Limitations in target register classification for vectors

LLVM v3.7's "TargetTransformInfo" provides an interface for querying the
target machine capabilities, and two of these methods are:

  unsigned getNumberOfRegisters(bool Vector)
  unsigned getRegisterBitWidth(bool Vector)

These only allow for a Boolean selection between registers that support
vectors and ones which do not, and assumes that all registers that support
vectors have the same length. Indeed, that all non-vector registers are the
same too.

However, for machines that have multiple width vectors registers, this is
not sufficient. So far I have mainly worked on implementing a new target
for LLVM, but I have not dug into the basic architecture.

What I would like is for a future version LLVM to handle a number of new
target capabilities:

. Targets that have more than one type of vector register - in my case I
have 32-bit and 128-bit vector registers
. Targets that can share vectors and scalars - in my case I can support
32-bit scalars and 32-bit vectors in the same registers

So for example, in response to:

  getNumberOfRegisters(false)

I can respond 32, but in response to:

  getNumberOfRegisters(true)

the answer is really 32 if I count only the 128-bit registers, or 64 if I
count all registers that support vectors, though 32 of these are the same 32
that support scalars. Similarly the answers to 'getRegisterBitWidth(x)'
have no absolute Boolean answer.

I had thought that an alternative approach might be to query based on the
MVT, but that does not allow for a target that might use wider vector
registers for small vectors if the register pressure is high on the smaller
register files. It also doesn't allow for overlapping sets of registers.

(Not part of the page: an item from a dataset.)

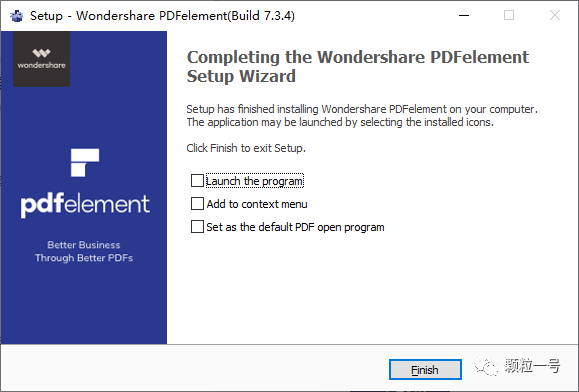The image size is (579, 392).
Task: Minimize the Setup window
Action: (464, 16)
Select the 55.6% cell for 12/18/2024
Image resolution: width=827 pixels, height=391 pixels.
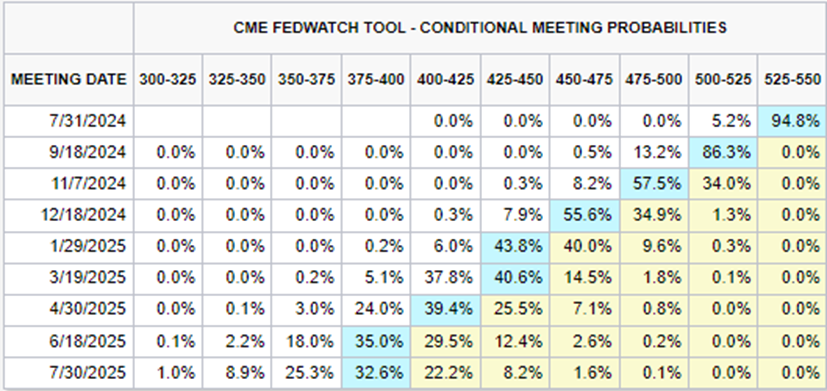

I'm not sure how to begin approaching this problem in the target independent
infrastructure of LLVM, and would welcome any suggestions about how solving
this in a general way might be approached.

Thanks,

  MartinO

From: "Martin J. O'Riordan via llvm-dev" <llvm-dev@lists.llvm.org>
To: "LLVM Developers" <llvm-dev@lists.llvm.org>
Sent: Thursday, September 24, 2015 7:45:31 AM
Subject: [llvm-dev] Limitations in target register classification for vectors

LLVM v3.7's "TargetTransformInfo" provides an interface for querying
the
target machine capabilities, and two of these methods are:

  unsigned getNumberOfRegisters(bool Vector)
  unsigned getRegisterBitWidth(bool Vector)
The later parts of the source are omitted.